Thank you NKT. I post more detailed pictures of the safe.

----------


## NKT

Very interesting. You can clearly see the rightmost key needs to be inserted then turned 90 degrees to the left (CCW) to fit through the slots that can be seen behind.

I wonder if there is actually anything secret about this lock? Is the entire thing just based on the weird shape of the keyhole? If so, then a good CAD model of the left keyhole would be enough to get you a duplicate key. Send the model to a waterjet or laser cutting workshop (laser is probably best, but the depth might be too high with the accuracy you need) and have them laser cut a block of soft steel to the same shape, then braze it to a shaft.
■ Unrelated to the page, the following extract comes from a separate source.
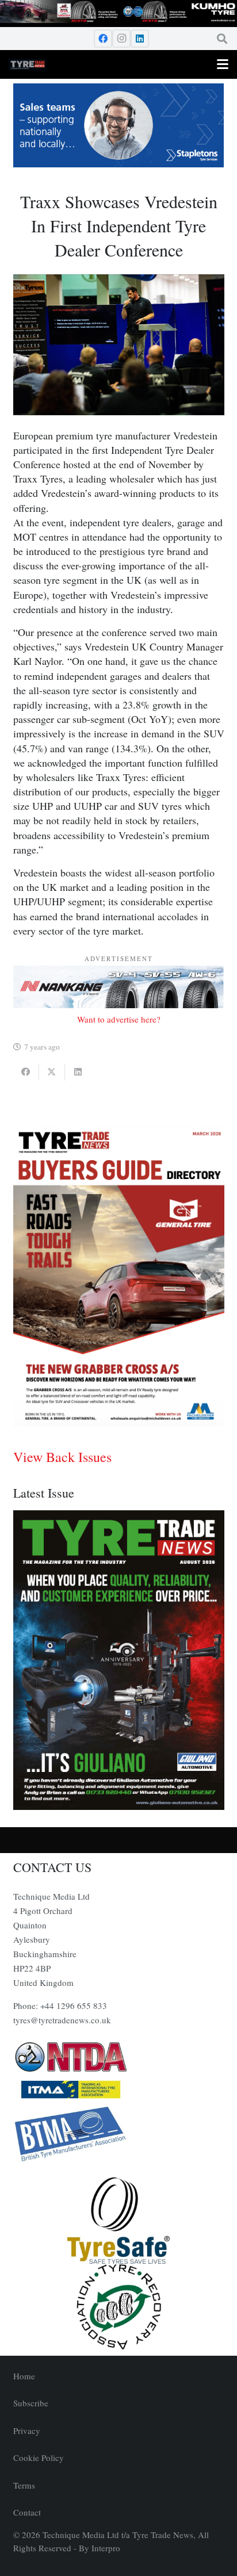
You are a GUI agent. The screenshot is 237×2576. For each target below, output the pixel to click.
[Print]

This will get you a long way towards having a working key, if not a working key from the off.

----------


## pelekan (GR)

I know it is almost 2 years later but this info might be of use.
I have a similar safe, same company, same rivets, but single door and smaller aprx. 1.3mX1mx.8m
I have the luxury of having two of the tree keys and am able to open the door.  The way the system works is as follows.
The first line of defense is that the rivets slide over to cover the key holes.  On my safe there is no brass plate and the keyholes are behind false rivets that are symmetrically placed to the others.  
The second step is that you need to place the smaller key (first on right) and engage it in order to unlock the other two false rivets and lift a lever that prevents the middle key (the one that retracts the 8 point locking system) from entering the lock.  As a previous post mentions, you can place the key in the hole but can not turn it to the left in order t enter the lock.
the third key (first on the left) is straight forward and basically works like a door handle retracting a latch that returns to its position when you release the key.  The door can be closed without retracting the latch.

I am also trying to find a way to make a copy of the first key (small one on the right) If you found a way that works well please let me know.  I figure in my case the best way is to take out the lock and send it to a locksmith that specializes in such locks.

When you do get yours open If you are lucky you will also find some nice woodwork including false bottom.

By the way I am working on this safe now and believe that the frame is wood, as I can see on the door.
Hope this is helpful if you have any info on the date and or the co. that made these please let me know.

----------